Aversano graduated from San Luis Obispo High School in June and was enrolled in Cuesta College with an undeclared major. He had plans to follow in his father’s footsteps of becoming a firefighter, according Sharps.
“He had been training for the fire department all summer to be on an engine, but he was too young,” Sharps said. “So he was waiting until next summer to be able to go.”
Leslie O’Conner, SLO High School principal, described Aversano as a “hippie soul,” “fun loving,” and as having a “heart of gold”.
Friends said Aversano liked listening to music from the 70’s and the 80’s, and spent most of his time outside being active. They described Aversano as a “free spirit” and one of the “cool kids” that could make anyone fall in love with life.
“He knew that everything and everyone had a purpose and he loved life more than anyone I’ve ever met,” Sharps said.
Aversano was also known for his enthusiasm in football. He played for eight years alongside Gabrielle, who is now at Santa Barbara City College.

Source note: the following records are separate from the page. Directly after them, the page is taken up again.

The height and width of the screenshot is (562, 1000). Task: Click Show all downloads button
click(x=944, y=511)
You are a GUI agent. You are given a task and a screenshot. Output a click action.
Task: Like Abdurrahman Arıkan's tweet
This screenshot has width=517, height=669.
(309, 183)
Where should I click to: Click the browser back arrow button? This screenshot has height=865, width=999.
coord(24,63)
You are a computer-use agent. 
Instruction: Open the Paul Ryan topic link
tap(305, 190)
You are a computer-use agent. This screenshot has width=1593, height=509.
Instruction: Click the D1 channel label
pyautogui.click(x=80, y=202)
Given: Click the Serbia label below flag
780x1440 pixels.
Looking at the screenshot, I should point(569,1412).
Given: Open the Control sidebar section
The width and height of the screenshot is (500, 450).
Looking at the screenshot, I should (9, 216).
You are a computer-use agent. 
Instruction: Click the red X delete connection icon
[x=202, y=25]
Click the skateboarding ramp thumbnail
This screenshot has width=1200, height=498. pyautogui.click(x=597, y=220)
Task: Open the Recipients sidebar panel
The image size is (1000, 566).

After winning one of his high school games, O’Conner remembered how Aversano told his football coach, “That was the greatest game. I’m so glad we won”. That single memory left a profound impact on football coach Patrick Johnston, O’Conner said.
O’Conner also recalled how Aversano made graduation day memorable. The ceremony had begun, but Aversano was nowhere to be found. Just then, a nearby train sounded its horn just as Aversano came running across the field. The moment he stood in his row the train went silent.
“Even the train is happy you’re here,” O’Conner recalled telling Aversano, who smiled back with a wildly grin.
Aversano was described as having a tight-knit family that helped instill his soulful personality; friends say he will be missed.
“He was always the best person to be around. He is an amazing individual […] who liked to write and watch the sunset and sunrise,” Sharps said. “He mostly loved spreading happiness to everyone and getting them to think a little more about the little things.”